• Work request:
Set down, exactly as written, the lines from the line holding "Where should I" to the end of the data, inclusive, skipping any pictures.

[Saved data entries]

>>>

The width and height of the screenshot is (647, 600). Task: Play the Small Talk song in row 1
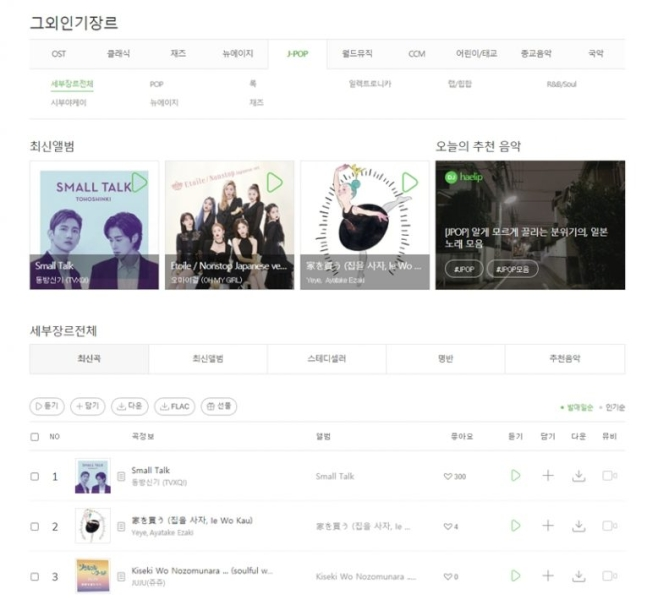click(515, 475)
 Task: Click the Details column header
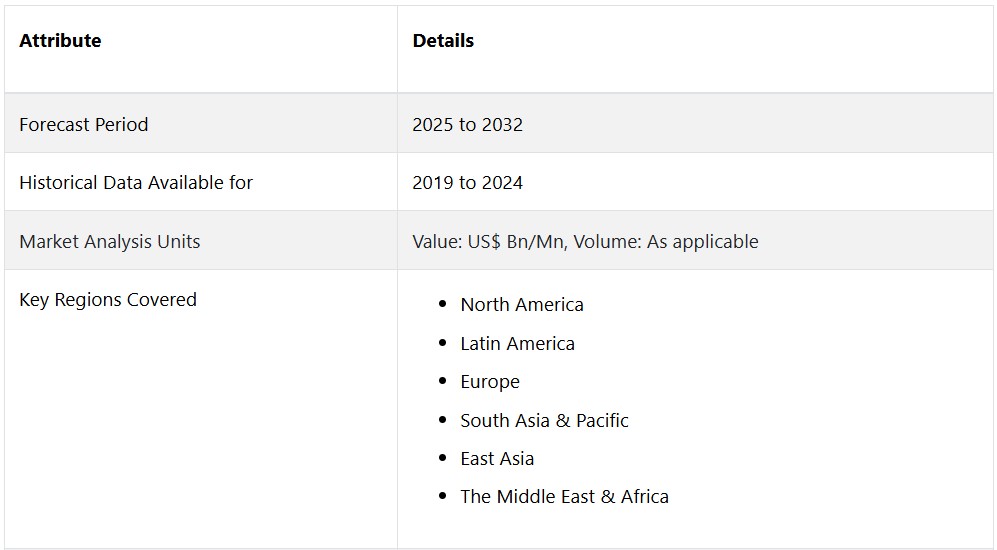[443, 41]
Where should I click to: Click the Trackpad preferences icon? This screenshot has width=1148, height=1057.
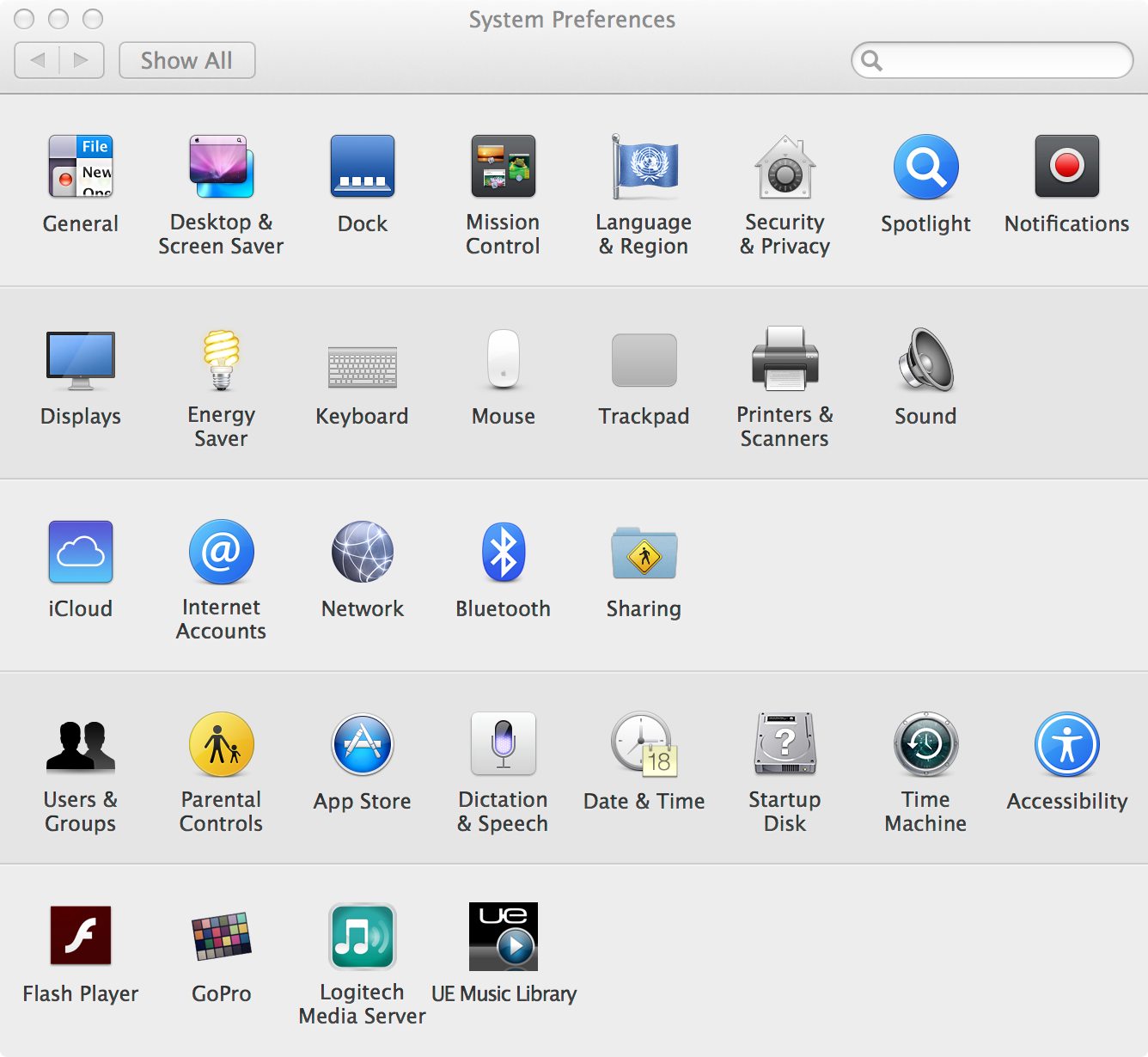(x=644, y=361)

<<<

• Output of the exercise:
Where should I click to: Click the Trackpad preferences icon? This screenshot has width=1148, height=1057.
(x=644, y=361)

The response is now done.